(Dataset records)
┏━━

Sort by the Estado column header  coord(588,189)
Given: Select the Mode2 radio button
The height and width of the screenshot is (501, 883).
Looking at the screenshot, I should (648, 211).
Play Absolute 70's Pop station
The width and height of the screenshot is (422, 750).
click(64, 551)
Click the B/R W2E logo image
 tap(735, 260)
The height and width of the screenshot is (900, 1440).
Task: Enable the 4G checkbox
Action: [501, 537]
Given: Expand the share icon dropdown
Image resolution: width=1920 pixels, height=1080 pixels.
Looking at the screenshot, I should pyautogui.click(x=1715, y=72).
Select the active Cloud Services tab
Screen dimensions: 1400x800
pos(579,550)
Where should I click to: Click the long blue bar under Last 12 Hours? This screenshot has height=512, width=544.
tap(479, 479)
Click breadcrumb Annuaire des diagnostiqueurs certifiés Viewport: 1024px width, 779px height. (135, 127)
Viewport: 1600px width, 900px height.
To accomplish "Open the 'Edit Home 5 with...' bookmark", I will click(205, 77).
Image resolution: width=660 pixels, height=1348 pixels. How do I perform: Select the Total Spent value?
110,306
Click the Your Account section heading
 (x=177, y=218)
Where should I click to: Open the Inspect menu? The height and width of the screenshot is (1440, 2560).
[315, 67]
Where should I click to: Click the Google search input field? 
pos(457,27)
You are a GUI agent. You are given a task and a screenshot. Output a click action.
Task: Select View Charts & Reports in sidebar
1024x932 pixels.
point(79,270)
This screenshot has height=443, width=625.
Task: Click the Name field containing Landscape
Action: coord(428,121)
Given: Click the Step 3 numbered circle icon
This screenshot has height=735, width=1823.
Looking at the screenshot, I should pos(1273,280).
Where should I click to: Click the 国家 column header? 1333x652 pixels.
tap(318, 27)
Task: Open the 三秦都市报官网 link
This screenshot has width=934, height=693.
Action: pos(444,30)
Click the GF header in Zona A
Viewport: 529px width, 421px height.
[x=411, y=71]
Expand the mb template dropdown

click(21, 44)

┗━━

- _Directions for this task_
An exact copy of the data is needed.

- _Solution to this problem_
Sort by the Estado column header  coord(588,189)
Given: Select the Mode2 radio button
The height and width of the screenshot is (501, 883).
Looking at the screenshot, I should (648, 211).
Play Absolute 70's Pop station
The width and height of the screenshot is (422, 750).
click(64, 551)
Click the B/R W2E logo image
 tap(735, 260)
The height and width of the screenshot is (900, 1440).
Task: Enable the 4G checkbox
Action: [501, 537]
Given: Expand the share icon dropdown
Image resolution: width=1920 pixels, height=1080 pixels.
Looking at the screenshot, I should pyautogui.click(x=1715, y=72).
Select the active Cloud Services tab
Screen dimensions: 1400x800
pos(579,550)
Where should I click to: Click the long blue bar under Last 12 Hours? This screenshot has height=512, width=544.
tap(479, 479)
Click breadcrumb Annuaire des diagnostiqueurs certifiés Viewport: 1024px width, 779px height. (135, 127)
Viewport: 1600px width, 900px height.
To accomplish "Open the 'Edit Home 5 with...' bookmark", I will click(205, 77).
Image resolution: width=660 pixels, height=1348 pixels. How do I perform: Select the Total Spent value?
110,306
Click the Your Account section heading
 (x=177, y=218)
Where should I click to: Open the Inspect menu? The height and width of the screenshot is (1440, 2560).
[315, 67]
Where should I click to: Click the Google search input field? 
pos(457,27)
You are a GUI agent. You are given a task and a screenshot. Output a click action.
Task: Select View Charts & Reports in sidebar
1024x932 pixels.
point(79,270)
This screenshot has height=443, width=625.
Task: Click the Name field containing Landscape
Action: coord(428,121)
Given: Click the Step 3 numbered circle icon
This screenshot has height=735, width=1823.
Looking at the screenshot, I should pos(1273,280).
Where should I click to: Click the 国家 column header? 1333x652 pixels.
tap(318, 27)
Task: Open the 三秦都市报官网 link
This screenshot has width=934, height=693.
Action: pos(444,30)
Click the GF header in Zona A
Viewport: 529px width, 421px height.
[x=411, y=71]
Expand the mb template dropdown

click(21, 44)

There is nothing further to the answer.